(EXERCISE INPUT Opens)

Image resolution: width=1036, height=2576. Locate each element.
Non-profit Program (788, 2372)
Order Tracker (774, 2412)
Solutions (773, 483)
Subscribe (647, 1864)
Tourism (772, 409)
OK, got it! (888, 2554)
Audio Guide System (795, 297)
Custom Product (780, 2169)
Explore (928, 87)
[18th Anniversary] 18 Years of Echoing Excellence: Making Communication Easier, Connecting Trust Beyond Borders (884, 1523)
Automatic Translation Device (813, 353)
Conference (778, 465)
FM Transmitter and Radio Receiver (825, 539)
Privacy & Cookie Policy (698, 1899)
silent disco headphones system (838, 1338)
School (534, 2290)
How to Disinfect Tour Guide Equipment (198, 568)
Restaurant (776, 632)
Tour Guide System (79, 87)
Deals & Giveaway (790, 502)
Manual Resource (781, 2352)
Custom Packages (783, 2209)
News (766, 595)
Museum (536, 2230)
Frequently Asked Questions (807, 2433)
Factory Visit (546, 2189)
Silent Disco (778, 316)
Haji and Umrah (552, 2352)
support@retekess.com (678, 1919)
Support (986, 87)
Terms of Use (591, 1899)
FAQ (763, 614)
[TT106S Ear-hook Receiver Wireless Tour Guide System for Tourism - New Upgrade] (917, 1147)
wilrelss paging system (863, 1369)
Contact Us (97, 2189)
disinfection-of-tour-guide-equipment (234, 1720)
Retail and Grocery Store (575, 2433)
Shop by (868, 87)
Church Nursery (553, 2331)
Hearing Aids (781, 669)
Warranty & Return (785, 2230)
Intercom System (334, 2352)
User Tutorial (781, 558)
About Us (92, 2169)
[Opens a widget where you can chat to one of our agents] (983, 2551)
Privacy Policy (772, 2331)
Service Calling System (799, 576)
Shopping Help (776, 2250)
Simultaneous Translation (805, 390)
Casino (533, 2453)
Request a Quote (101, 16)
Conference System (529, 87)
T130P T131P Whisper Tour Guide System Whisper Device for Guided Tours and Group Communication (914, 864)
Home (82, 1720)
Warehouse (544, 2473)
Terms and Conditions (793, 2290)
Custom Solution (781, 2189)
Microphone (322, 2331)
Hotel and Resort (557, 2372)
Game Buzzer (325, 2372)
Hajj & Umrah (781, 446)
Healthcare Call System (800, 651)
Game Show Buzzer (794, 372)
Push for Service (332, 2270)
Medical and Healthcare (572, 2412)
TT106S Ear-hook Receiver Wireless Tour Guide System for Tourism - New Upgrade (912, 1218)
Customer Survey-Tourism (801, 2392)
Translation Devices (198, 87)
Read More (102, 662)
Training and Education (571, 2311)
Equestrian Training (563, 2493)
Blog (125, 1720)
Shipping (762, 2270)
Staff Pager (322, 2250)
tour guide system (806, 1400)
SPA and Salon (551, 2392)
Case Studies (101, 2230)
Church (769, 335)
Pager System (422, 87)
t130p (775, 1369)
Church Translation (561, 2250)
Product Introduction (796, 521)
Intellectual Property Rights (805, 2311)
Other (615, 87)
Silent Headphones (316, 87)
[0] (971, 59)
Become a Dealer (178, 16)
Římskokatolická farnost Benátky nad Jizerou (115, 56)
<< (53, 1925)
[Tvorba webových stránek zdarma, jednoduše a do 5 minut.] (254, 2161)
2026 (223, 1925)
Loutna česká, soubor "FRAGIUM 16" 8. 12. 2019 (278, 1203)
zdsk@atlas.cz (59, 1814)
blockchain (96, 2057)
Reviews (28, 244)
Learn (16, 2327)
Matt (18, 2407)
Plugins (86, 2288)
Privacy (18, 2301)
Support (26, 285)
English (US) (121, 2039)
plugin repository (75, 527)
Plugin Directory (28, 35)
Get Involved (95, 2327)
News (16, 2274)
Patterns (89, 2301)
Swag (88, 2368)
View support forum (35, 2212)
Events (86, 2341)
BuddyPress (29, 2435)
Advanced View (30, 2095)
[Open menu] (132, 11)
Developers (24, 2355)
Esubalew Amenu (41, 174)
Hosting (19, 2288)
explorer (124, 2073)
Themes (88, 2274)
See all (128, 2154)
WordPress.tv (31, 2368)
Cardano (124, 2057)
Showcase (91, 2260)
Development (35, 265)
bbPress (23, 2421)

(EXERCISE INPUT Closes)

-- PROBLEM STATEMENT --
Of the lines above, output exactly those from the line bearing "Support (986, 87)" through the line bearing "Shop by (868, 87)", inclusive.

-- RESPONSE TO THIS TASK --
Support (986, 87)
Terms of Use (591, 1899)
FAQ (763, 614)
[TT106S Ear-hook Receiver Wireless Tour Guide System for Tourism - New Upgrade] (917, 1147)
wilrelss paging system (863, 1369)
Contact Us (97, 2189)
disinfection-of-tour-guide-equipment (234, 1720)
Retail and Grocery Store (575, 2433)
Shop by (868, 87)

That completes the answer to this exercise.